Mission Statement: Founded in 1978, Shakespeare & Company aspires to create a theatre of unprecedented excellence rooted in the classical ideals of inquiry, balance and harmony; a company that performs as the Elizabethans did -- in love with poetry, physical prowess and the mysteries of the universe. With a core of over 120 artists, the company performs Shakespeare, generating opportunities for collaboration between actors, directors and designers of all races, nationalities and backgrounds. Shakespeare & Company provides original, in-depth, classical training and performance methods. Shakespeare & Company also develops and produces new plays of social and political significance. Shakespeare & Company's education programs inspire a new generation of students and scholars to discover the resonance of Shakespeare's truths in the everyday world, demonstrating the influence that classical theatre can have within a community.

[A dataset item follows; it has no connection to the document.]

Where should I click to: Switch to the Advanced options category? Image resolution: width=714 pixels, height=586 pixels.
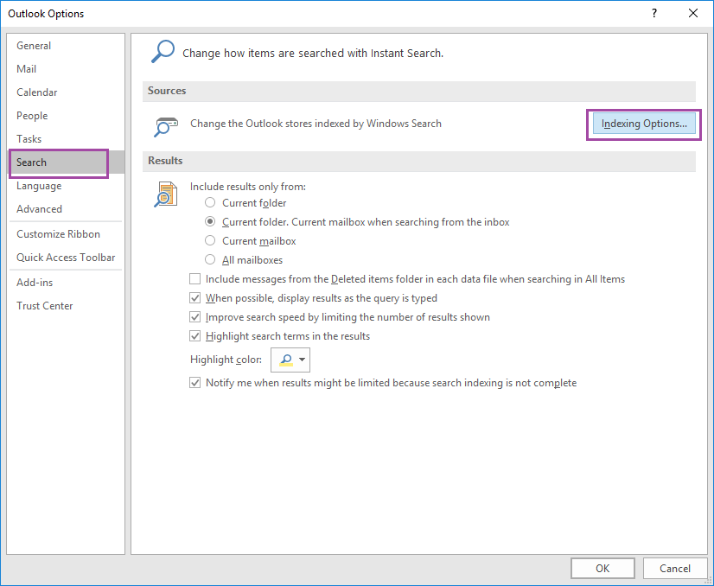[x=39, y=209]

Statement of Vision: To create a theatre of unprecedented excellence rooted in the Elizabethan ideals of inquiry, balance, and harmony, performing as the Elizabethans did; in love with poetry, physical prowess, and the mysteries of the universe. To establish a theatre company which, by its commitment to the creative impulse, is a revolutionary force in society, which connects the truths of the past to the challenges and possibilities of today, which finds its source in the performance of Shakespeare’s plays, and reaches the widest possible audience through training and education as well as performance.

Back to Gail Sez home.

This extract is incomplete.